**YOUR OBJECTIVE**
This exercise calls for copying every line below that holds the word "will".

**INPUT DATA**
▼

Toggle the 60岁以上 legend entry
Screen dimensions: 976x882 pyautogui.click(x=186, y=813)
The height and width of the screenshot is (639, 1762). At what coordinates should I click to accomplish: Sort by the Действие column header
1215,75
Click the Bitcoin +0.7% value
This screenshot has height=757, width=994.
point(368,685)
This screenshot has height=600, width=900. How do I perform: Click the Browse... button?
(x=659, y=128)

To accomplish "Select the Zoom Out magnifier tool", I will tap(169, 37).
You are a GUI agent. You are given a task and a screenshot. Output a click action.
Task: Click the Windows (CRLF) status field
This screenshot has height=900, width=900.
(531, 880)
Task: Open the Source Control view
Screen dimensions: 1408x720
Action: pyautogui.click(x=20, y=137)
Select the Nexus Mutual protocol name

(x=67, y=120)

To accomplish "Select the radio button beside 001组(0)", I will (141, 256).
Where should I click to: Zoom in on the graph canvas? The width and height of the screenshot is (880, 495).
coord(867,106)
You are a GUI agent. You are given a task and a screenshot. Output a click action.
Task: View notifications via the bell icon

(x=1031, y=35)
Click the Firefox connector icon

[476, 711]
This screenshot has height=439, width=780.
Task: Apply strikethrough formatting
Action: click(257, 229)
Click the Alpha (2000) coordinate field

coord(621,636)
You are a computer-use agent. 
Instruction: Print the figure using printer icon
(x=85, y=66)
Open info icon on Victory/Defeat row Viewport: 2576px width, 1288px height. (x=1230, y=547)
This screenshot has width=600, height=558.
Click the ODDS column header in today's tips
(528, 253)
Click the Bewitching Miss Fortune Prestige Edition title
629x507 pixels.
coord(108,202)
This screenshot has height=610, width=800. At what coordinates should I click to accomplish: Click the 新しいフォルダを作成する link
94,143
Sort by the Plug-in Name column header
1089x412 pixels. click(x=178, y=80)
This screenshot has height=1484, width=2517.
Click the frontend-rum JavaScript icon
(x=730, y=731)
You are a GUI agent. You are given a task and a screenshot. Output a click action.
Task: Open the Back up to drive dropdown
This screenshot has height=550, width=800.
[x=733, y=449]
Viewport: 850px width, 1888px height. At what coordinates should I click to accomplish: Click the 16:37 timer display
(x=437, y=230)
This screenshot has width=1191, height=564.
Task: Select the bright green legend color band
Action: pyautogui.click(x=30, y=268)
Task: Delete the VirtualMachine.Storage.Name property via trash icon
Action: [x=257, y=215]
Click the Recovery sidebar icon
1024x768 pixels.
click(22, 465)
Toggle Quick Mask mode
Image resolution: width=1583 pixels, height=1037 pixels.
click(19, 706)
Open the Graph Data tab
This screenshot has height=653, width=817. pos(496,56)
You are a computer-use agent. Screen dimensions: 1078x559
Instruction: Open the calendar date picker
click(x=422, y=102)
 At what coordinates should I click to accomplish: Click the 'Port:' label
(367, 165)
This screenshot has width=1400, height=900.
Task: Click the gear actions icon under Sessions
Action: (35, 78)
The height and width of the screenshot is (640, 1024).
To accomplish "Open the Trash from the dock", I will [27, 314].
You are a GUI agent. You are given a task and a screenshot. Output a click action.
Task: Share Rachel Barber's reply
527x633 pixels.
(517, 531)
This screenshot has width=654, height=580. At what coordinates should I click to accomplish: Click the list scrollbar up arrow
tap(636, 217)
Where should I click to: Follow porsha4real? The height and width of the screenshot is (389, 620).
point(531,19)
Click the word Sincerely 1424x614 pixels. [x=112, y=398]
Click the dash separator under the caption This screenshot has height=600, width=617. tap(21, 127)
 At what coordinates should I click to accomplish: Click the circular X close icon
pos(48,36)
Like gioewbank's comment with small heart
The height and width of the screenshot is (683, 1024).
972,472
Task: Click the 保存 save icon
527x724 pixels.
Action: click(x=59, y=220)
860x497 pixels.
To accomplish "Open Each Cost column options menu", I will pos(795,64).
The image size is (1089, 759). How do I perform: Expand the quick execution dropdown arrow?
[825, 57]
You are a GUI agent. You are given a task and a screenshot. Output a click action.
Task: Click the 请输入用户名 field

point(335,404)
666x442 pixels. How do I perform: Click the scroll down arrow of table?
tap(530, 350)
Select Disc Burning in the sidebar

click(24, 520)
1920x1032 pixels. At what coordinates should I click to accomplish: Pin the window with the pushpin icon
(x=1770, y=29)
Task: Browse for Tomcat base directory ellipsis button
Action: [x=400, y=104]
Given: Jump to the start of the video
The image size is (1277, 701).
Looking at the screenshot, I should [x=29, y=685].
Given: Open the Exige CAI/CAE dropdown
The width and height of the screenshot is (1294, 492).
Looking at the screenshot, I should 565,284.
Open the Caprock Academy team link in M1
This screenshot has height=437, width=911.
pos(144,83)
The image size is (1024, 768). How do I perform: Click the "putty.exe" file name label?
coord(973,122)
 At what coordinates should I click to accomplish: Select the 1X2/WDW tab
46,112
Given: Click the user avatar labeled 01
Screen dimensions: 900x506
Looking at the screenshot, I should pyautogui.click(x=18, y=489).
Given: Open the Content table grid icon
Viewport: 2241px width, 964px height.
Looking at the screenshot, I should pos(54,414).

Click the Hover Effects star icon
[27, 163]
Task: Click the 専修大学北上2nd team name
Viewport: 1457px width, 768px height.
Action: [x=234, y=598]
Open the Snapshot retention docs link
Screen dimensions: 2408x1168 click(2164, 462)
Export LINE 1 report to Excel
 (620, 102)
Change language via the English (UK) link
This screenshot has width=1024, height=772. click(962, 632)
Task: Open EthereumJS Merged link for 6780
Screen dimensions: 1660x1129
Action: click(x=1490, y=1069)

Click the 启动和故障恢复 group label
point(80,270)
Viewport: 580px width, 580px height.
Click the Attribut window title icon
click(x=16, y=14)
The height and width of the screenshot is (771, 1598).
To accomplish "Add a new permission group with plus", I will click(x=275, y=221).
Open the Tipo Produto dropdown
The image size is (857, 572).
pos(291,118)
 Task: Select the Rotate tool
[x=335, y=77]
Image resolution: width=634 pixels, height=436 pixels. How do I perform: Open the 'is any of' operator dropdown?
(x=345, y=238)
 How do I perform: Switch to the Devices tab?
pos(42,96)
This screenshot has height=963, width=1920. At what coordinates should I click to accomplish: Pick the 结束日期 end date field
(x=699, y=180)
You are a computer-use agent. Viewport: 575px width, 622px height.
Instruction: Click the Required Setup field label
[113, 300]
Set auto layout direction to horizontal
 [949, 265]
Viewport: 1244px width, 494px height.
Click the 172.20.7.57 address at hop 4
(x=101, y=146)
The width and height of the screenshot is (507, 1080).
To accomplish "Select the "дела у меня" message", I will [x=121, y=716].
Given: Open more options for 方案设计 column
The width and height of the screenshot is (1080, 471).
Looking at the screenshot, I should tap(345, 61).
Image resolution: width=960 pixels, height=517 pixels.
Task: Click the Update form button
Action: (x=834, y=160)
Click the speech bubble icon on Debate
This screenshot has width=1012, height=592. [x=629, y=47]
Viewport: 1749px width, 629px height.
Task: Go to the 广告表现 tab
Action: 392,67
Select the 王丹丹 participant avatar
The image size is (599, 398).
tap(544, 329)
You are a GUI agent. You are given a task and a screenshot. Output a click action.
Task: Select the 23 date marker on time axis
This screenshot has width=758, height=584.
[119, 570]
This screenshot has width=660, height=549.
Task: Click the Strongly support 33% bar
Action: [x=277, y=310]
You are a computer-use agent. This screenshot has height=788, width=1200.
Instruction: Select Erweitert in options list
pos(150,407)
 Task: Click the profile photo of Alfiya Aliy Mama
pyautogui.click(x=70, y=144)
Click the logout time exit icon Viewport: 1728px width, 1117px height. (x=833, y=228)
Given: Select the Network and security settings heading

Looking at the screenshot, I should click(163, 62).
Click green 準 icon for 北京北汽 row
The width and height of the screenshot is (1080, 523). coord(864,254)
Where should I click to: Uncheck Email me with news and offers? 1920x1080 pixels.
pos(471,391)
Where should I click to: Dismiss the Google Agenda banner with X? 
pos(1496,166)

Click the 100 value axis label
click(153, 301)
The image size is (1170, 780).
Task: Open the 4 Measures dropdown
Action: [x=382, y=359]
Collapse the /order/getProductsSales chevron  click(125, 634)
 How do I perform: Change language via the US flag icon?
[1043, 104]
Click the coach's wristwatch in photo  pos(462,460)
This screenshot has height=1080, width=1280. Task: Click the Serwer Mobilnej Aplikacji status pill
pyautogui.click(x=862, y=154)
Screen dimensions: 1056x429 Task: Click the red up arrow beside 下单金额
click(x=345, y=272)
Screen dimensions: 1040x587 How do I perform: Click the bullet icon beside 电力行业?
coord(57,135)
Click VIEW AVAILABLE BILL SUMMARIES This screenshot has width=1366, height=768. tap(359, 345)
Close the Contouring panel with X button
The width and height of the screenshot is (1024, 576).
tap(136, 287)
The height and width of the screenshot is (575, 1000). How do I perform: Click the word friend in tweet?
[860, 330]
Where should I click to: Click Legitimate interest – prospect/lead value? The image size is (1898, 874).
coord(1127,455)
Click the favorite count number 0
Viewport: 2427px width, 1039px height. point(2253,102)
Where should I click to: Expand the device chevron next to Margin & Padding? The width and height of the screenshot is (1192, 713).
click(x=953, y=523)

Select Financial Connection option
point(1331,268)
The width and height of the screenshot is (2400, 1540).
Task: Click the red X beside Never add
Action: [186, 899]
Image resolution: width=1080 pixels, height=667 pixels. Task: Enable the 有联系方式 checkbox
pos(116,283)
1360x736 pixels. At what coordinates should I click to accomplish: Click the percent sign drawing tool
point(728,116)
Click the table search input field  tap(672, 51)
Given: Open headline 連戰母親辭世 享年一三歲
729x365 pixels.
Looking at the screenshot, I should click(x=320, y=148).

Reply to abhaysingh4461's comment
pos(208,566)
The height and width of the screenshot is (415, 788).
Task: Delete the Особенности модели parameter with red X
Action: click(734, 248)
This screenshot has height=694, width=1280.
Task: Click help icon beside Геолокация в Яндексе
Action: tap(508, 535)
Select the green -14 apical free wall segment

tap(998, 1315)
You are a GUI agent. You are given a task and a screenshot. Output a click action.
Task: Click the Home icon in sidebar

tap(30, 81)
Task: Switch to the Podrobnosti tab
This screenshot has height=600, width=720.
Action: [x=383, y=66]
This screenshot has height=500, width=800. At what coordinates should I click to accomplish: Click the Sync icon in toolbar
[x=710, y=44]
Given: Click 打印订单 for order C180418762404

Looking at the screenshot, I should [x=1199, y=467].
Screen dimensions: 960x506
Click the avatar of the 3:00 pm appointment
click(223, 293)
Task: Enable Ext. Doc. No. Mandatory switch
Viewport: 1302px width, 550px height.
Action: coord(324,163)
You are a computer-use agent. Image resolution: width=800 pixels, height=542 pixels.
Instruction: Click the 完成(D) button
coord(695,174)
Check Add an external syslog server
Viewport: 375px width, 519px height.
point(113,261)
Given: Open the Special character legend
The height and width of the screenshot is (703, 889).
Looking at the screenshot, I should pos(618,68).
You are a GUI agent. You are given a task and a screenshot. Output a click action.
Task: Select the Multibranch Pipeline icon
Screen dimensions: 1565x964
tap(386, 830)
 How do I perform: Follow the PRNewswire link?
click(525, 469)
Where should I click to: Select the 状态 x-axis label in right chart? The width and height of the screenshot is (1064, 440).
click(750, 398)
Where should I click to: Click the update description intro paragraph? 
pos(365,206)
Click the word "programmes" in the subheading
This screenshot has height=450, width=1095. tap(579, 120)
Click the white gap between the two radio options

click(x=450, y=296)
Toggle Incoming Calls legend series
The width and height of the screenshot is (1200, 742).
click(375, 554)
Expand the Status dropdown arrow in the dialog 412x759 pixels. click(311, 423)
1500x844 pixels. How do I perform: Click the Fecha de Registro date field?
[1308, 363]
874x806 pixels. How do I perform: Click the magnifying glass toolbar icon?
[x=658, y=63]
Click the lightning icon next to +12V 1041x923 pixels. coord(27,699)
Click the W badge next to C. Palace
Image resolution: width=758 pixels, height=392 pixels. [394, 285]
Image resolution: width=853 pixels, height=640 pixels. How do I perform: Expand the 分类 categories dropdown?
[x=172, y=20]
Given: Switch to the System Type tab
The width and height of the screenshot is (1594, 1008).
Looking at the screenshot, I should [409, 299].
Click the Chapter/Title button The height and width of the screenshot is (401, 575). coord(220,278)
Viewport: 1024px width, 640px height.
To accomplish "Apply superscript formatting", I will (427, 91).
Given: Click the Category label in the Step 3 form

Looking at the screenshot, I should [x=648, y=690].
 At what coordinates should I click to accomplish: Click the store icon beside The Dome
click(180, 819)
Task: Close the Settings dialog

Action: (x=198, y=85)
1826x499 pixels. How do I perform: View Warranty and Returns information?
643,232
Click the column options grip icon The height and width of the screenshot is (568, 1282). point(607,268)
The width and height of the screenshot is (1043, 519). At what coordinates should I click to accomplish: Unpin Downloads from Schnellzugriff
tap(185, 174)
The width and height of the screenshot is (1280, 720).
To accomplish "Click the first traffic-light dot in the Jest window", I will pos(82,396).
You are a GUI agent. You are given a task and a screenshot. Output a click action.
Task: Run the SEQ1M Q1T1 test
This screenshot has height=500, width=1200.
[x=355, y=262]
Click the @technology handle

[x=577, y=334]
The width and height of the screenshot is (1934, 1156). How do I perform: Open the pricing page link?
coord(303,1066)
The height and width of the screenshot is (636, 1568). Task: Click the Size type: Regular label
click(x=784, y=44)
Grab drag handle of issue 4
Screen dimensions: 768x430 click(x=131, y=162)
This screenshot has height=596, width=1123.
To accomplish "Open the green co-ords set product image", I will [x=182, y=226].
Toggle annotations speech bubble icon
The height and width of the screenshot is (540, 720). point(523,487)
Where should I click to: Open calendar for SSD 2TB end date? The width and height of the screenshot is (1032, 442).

▲

**SOLUTION TO THIS EXERCISE**
To accomplish "Select the Zoom Out magnifier tool", I will tap(169, 37).
To accomplish "Select the radio button beside 001组(0)", I will (141, 256).
To accomplish "Open the Trash from the dock", I will [27, 314].
To accomplish "Open Each Cost column options menu", I will pos(795,64).
To accomplish "Add a new permission group with plus", I will click(x=275, y=221).
To accomplish "Select the "дела у меня" message", I will [x=121, y=716].
To accomplish "Apply superscript formatting", I will (427, 91).
To accomplish "Click the first traffic-light dot in the Jest window", I will pos(82,396).
To accomplish "Open the green co-ords set product image", I will [x=182, y=226].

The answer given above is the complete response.